As PA12 is the most popular, SLS 3D printers give you a lot more powder options. It is especially visible in Sinterit’s powder portfolio which consists of 9 powders with the tenth to be released soon. Some of them don’t need refreshment at all. If you use the Flexa line of powders, elastic TPU materials, your refresh rate will be 0% and you can print with it as long as you are happy with the result. 

Image: refresh rate of TPU materials

On the other hand, more rigid materials, such as PA11 have a bigger refresh rate. PA11 Onyx, that is often used for printouts that need to maintain great mechanical properties, impact resistant with high elongation at break offers refresh rate of 33%, the stronger PA11 CF, the strongest and most versatile material available to SLS 3D printers has refresh rate of 40% and the biggest refresh rate you need comes with PA11 ESD, bio-sourced nylon material with heat resistance and ESD functionality. 

Image: refresh rate of PA11 ESD material

How many refreshing cycles can I perform?

Powder, as every physical thing, degrades at times. It is hard to determine how many 3D printing cycles are best for it because one is not equal to the other. For example, if you print small parts, and your print job is short, the unsintered powder will stay in a high temperature environment for much less time than when you print nearly a full bed of models. It doesn’t affect your refresh rate. But you need to have in mind that with more cycles the edges of your 3D printed parts could become less smooth and edges less sharp, so if it is a case, you could try to raise your refresh rate a little bit.
★ ★ ★ ★
OBJECTIVES —
(a) In the SLS powder article, what refresh rate does PA11 CF have?
(b) Can you turn the paragraph of the SLS powder article that begins "On the other hand, more rigid materials" into a short bulleted list that keeps its main facts?
(c) Could you pick up the SLS powder article after its final sentence and keep it going?

Saved entries:
★ ★ ★ ★
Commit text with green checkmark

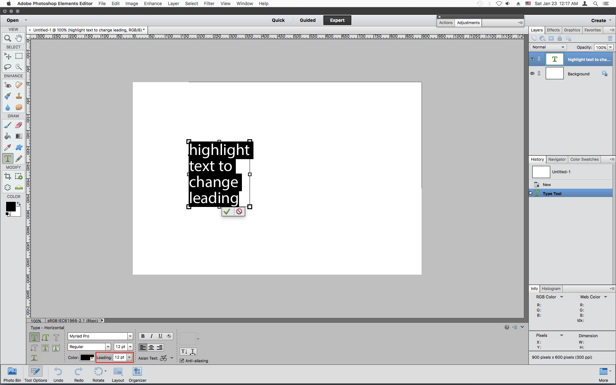227,211
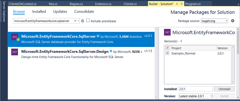Toggle the select-all Project checkbox
The width and height of the screenshot is (240, 101).
click(167, 48)
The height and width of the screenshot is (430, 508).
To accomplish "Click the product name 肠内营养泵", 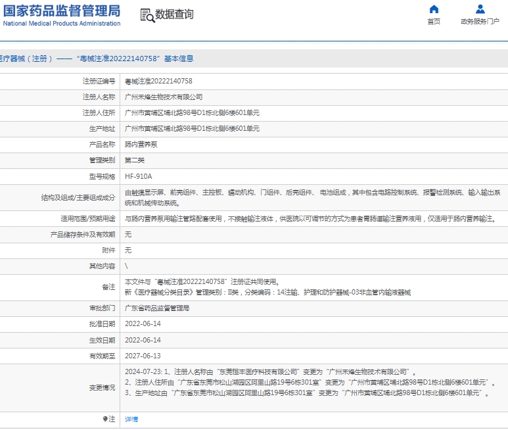I will click(141, 144).
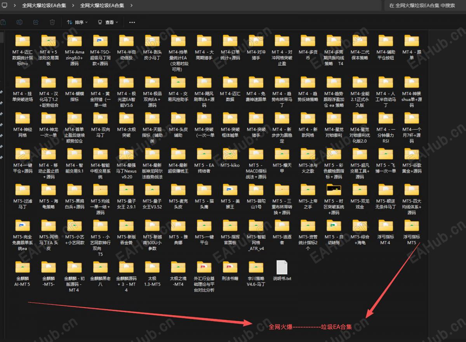Open the three-dots more options menu
The height and width of the screenshot is (342, 466).
point(132,23)
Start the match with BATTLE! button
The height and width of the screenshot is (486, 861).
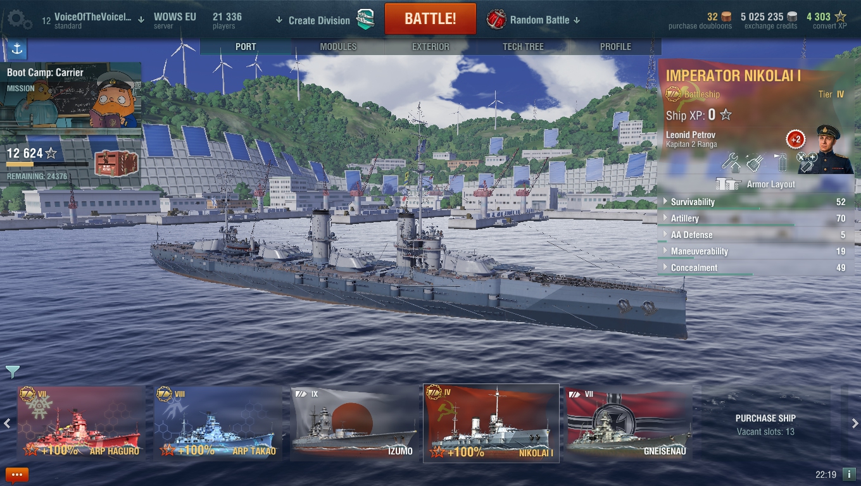[431, 19]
★ ★ ★ ★
RESPONSE LIST —
(a) 40%

(b)
- Rigid materials such as PA11 have a bigger refresh rate.
- PA11 Onyx: keeps great mechanical properties and is impact resistant with high elongation at break. Its refresh rate is 33%.
- PA11 CF: the strongest and most versatile material available to SLS 3D printers. Its refresh rate is 40%.
- PA11 ESD: a bio-sourced nylon with heat resistance and ESD functionality. It needs the biggest refresh rate.

(c)
Refreshing powder is easy

After reading this article you already know why you need to refresh your powder, what are the recommended proportions for individual types of powders, and that you get the exact amount of fresh powder to add in Sinterit Studio software. All you have to do is pour the amount of fresh powder measured with a measuring cup to the recollected powder. The best way to do this is by using Sinterit sieve which will automatically mix the powder for you. It is simple, and easy. Just like preparing food with just two ingredients. After mixing, we still recommend that you keep the print ready powder in a closed box. Now you are ready to refresh. Oh, and remember to shake the box when it is mixed. At the end of the day some things need to be shaken, not stirred.